“What is that? It looks like a great bundle of clothes.”

It was a bundle that moved and moaned as they drew near, and proved to be a girl, a little bigger than Lizzie. She looked up when they questioned her, though her face was pale with pain.

“I slipped and fell on the ice,” she explained, “and I’m afraid I’ve broken my leg, for it is all twisted under me, and I can’t move it or get up. I live in the village. That’s my father’s carpenter shop where you see the sign. I could see it all the time, and yet I was afraid I’d freeze here before any one saw me. Oh dear! it doesn’t seem as if I could lie here while you go for my father.”

“Why, you needn’t,” began Bob; but the girl shook her head.

“I can’t walk a step, and you two are not strong enough to carry me all the way. You’d let me fall, or you’d have to keep stopping to rest; and putting me down and taking me up again would almost kill me.”

“Oh, but we’ll only lift you into the chair, just as carefully as we can, then we can carry you easy enough,” said Will.

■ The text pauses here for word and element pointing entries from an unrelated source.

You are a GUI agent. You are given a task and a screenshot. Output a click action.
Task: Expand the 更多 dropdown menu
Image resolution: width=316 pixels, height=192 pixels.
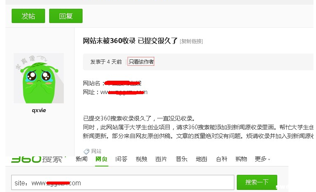click(x=262, y=159)
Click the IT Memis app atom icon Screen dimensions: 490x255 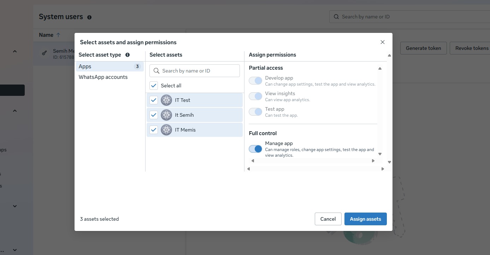pyautogui.click(x=166, y=130)
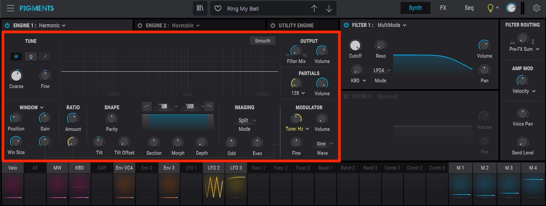546x206 pixels.
Task: Switch to the FX tab
Action: [443, 8]
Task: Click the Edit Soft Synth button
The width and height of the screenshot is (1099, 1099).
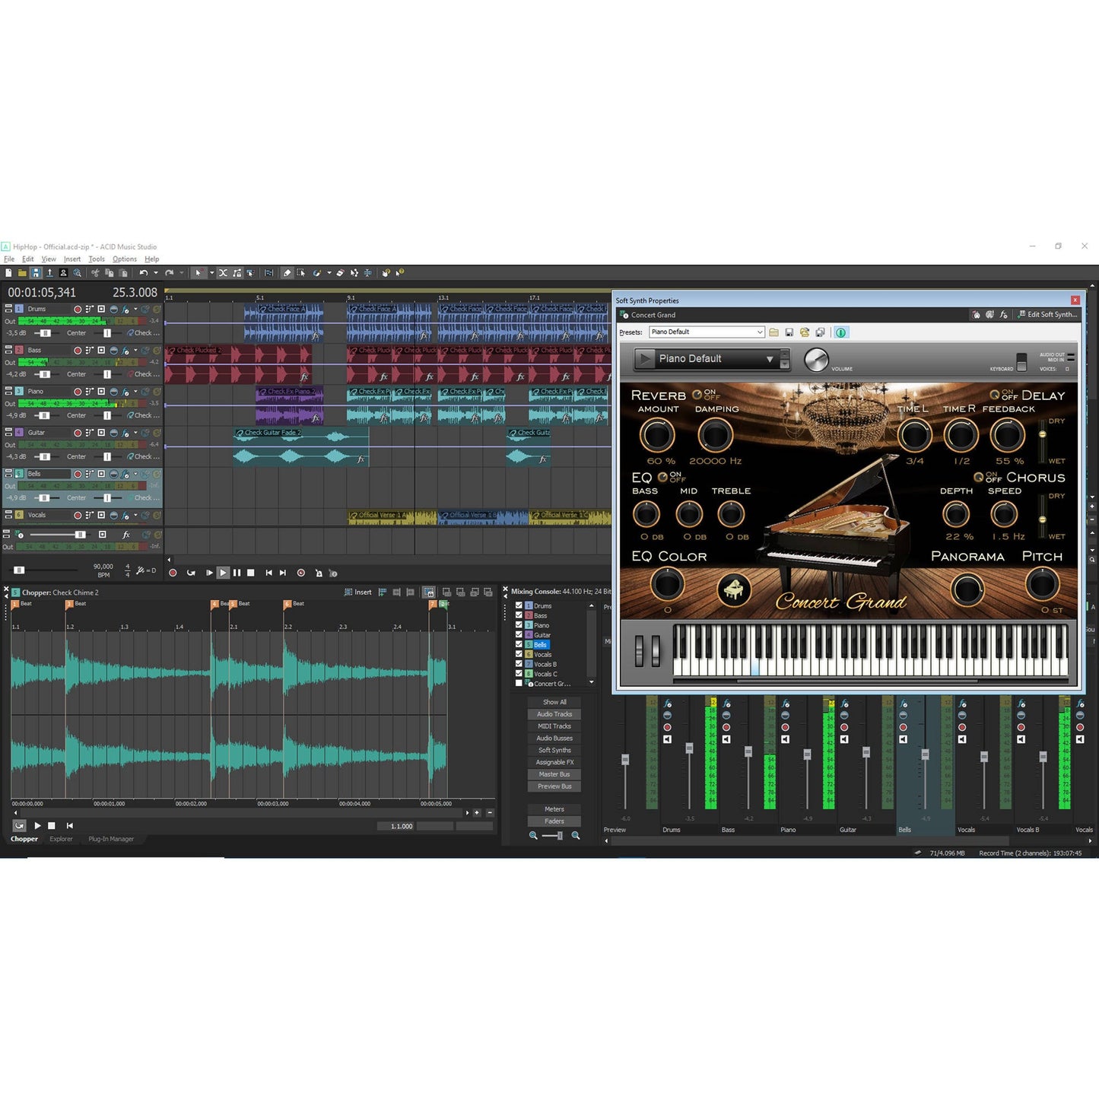Action: (x=1050, y=314)
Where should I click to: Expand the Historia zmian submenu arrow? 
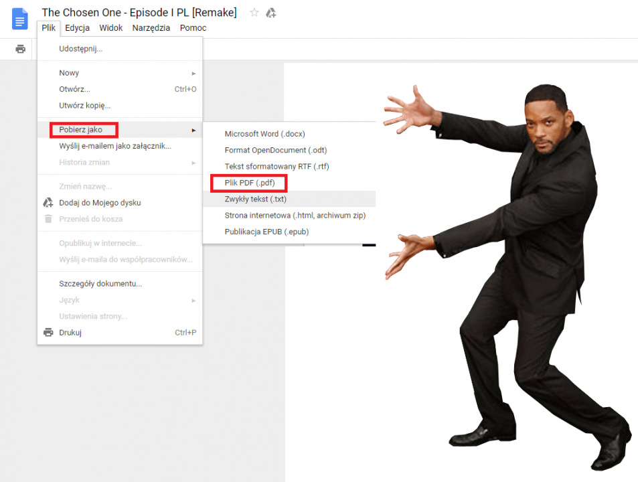[x=193, y=163]
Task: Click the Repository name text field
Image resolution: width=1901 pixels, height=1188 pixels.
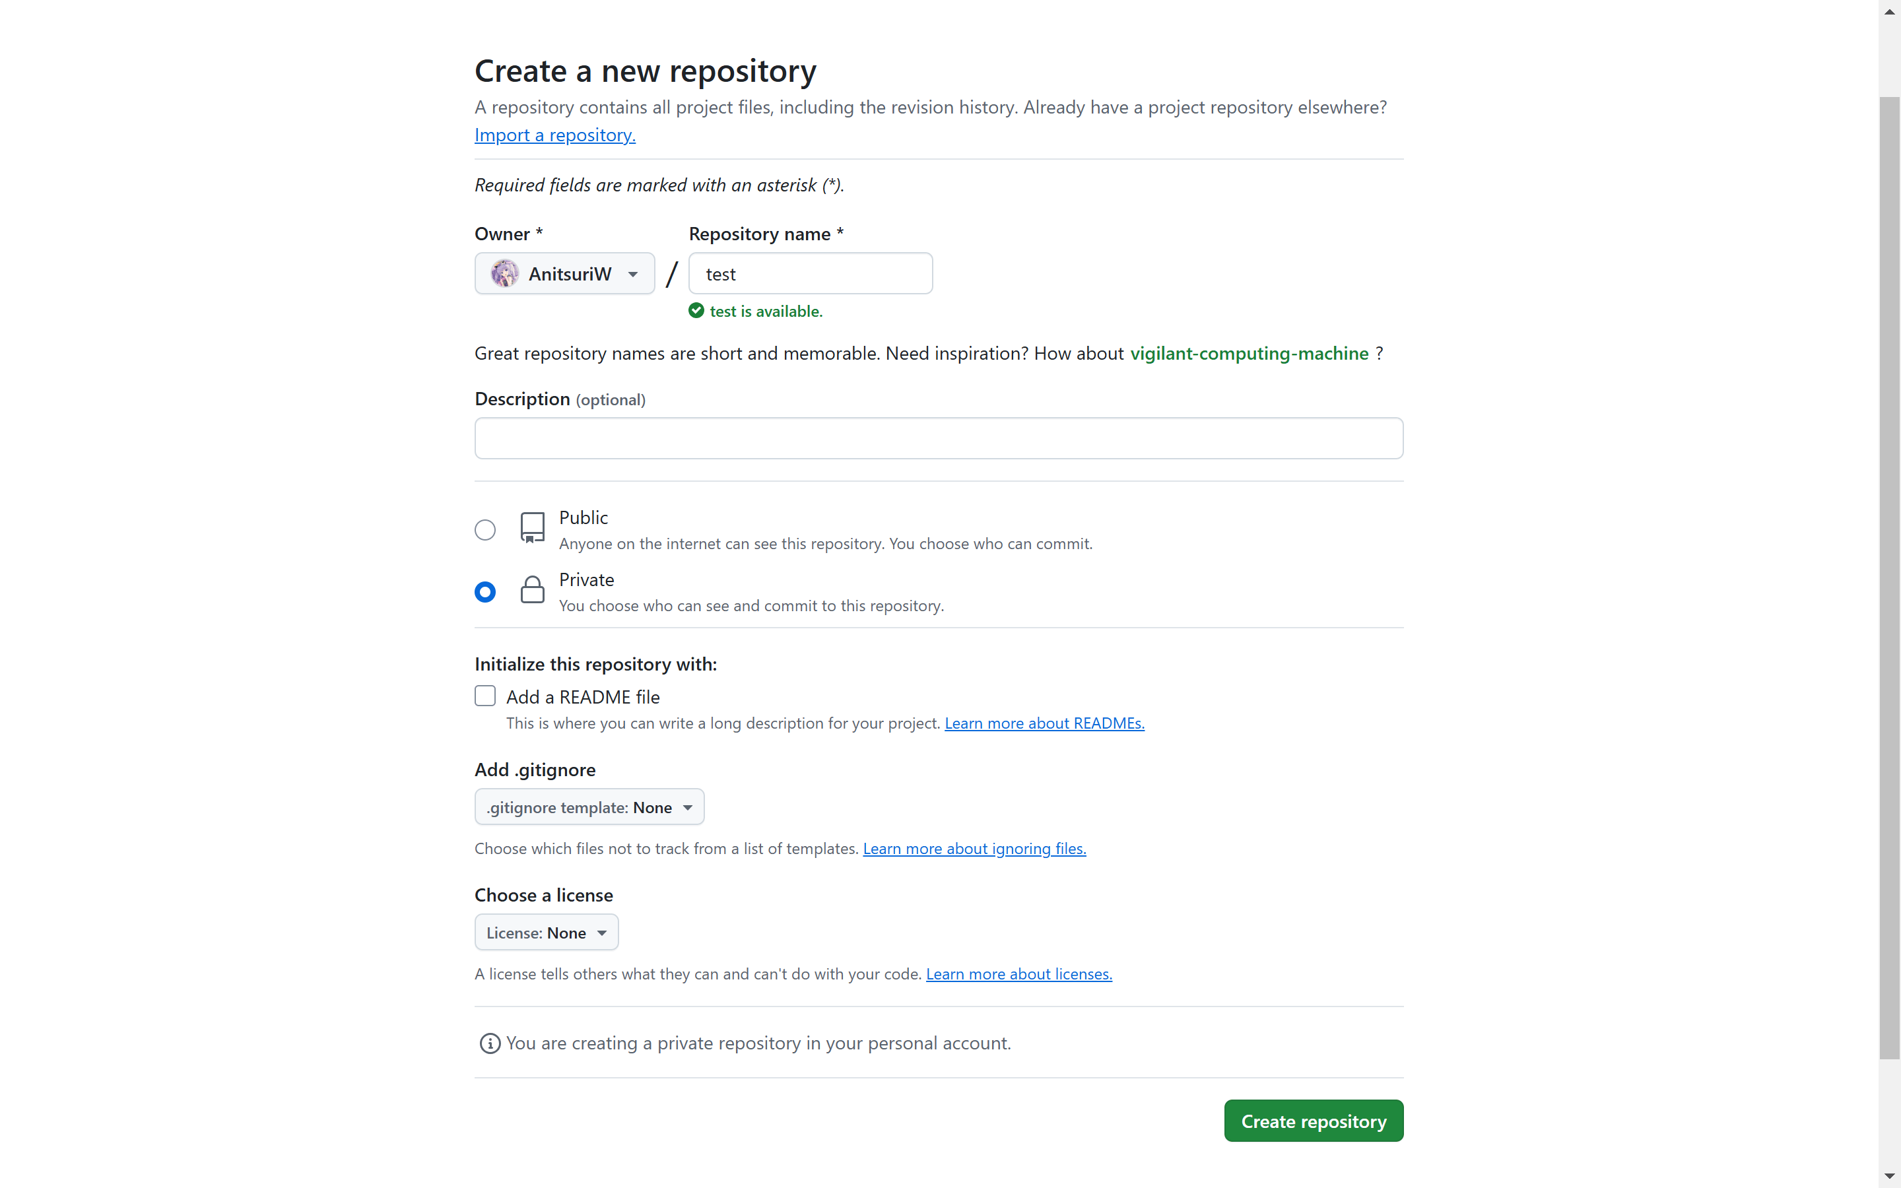Action: coord(811,273)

And in that way the poor girl was borne safely home; and the children lingered long enough to bring the surgeon and hear his verdict that “Young bones don’t mind much being broken, and she will soon be about again, as well as ever.”

“BUT THEN, IT’S ALL THE WAY THROUGH THE WOODS, YOU KNOW.”

“But I don’t see how you happened to have a chair so handy,” said her father to the boys. And when they explained that they were using it for a sled, he said, with a significant nod of his head,—“Your sled, was it? Well, I shall be surprised if my shop does not turn you out a better sled than that, just by way of thanks for your kindness.”